# Low Latency, High Throughput, and Less Complex VLSI Architecture for 2D-DFT

Sohil Shah, Preethi Venkatesan, Deepa Sundar, and Muniandi Kannan Department of Electronics Engineering, Anna University, India

**Abstract:** This paper proposes a pipelined, systolic architecture for two- dimensional discrete Fourier transform computation which is highly concurrent. The architecture consists of two, one-dimensional discrete Fourier transform blocks connected via an intermediate buffer. The proposed architecture offers low latency as well as high throughput and can perform both one-and two- dimensional discrete Fourier transforms. The architecture supports transform length that is not power of two and not based on products of co-prime numbers. The simulation and synthesis were carried out using Cadence tools, NcSim and RTL Compiler, respectively, with 180 nm libraries.

**Keywords:** Digital signal processing chip, discrete Fourier transforms, systolic array, and very-large-scale integration circuit.

Received February 22, 2008; accepted June 8, 2008

# 1. Introduction

The discrete Fourier transform has a vital importance in various domains like signal processing, image processing, communication and various other areas of science and engineering. In particular, two dimensional Discrete Fourier Transform (DFT) has a variety of applications in image processing domain like filtering, compression, pattern matching, magnetic resonance watermarking. imaging and Hence efficient implementation of the DFT architecture has become a challenge.
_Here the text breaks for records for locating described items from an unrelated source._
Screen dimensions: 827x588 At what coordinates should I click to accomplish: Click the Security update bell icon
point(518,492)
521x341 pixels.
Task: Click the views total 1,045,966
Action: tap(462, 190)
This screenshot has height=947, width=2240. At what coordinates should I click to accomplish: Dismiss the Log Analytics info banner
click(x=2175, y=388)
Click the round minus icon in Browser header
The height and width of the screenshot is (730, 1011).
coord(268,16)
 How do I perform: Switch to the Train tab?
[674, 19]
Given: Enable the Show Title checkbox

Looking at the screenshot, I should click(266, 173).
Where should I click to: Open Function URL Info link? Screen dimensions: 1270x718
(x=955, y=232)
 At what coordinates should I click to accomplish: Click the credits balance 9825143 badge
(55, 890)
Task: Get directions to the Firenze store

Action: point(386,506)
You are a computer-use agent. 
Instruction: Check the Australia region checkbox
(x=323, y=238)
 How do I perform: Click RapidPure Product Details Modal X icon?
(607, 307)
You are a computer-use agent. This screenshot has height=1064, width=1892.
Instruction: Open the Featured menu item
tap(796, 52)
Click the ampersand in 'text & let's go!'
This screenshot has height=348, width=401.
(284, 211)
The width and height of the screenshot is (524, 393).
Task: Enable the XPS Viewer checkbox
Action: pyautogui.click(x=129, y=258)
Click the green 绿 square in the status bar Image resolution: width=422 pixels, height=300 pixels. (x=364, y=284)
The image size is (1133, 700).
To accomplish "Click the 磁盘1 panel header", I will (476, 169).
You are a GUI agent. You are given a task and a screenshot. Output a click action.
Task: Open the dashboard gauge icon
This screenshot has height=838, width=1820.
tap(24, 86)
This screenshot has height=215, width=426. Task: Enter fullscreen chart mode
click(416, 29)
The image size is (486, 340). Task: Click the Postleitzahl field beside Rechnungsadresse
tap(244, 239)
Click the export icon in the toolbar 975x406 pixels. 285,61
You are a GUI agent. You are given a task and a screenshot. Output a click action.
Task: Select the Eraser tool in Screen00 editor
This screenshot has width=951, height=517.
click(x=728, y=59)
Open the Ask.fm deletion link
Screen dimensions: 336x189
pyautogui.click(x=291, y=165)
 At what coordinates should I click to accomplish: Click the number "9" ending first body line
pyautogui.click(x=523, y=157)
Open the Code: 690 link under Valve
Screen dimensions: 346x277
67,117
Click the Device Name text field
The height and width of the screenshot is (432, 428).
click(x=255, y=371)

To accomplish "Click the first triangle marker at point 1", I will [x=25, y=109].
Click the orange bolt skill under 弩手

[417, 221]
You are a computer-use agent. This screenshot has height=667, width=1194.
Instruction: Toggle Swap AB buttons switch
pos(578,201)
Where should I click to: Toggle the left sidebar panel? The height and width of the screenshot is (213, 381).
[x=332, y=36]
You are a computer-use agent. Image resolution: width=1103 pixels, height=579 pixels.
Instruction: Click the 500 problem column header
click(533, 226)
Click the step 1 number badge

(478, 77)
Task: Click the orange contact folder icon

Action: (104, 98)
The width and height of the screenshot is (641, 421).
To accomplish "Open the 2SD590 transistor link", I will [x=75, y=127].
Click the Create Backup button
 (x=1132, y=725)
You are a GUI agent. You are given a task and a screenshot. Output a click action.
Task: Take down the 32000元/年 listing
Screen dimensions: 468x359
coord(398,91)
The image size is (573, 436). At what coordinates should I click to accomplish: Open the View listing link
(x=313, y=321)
Since many of these applications process real time data, computational speed has to increase with low latency. Fast Fourier Transform (FFT) based architectures were designed to acquire computational speed [1]. But they had many disadvantages such as the requirement of transform length N to be a power of some fixed radix which limits the choice of reachable values of N and the increase in computational complexity and latency in pipelined FFTs with the increase in the transform length N. Other architectures has been studied for years, among which systolic architecture is preferred as it is simple and offers rhythmic processing with repetitive elements or identical cells called processing elements. Hence there is a need for the development of a high performance systolic architecture for two- dimensional DFT that work on transform lengths that is not power of two.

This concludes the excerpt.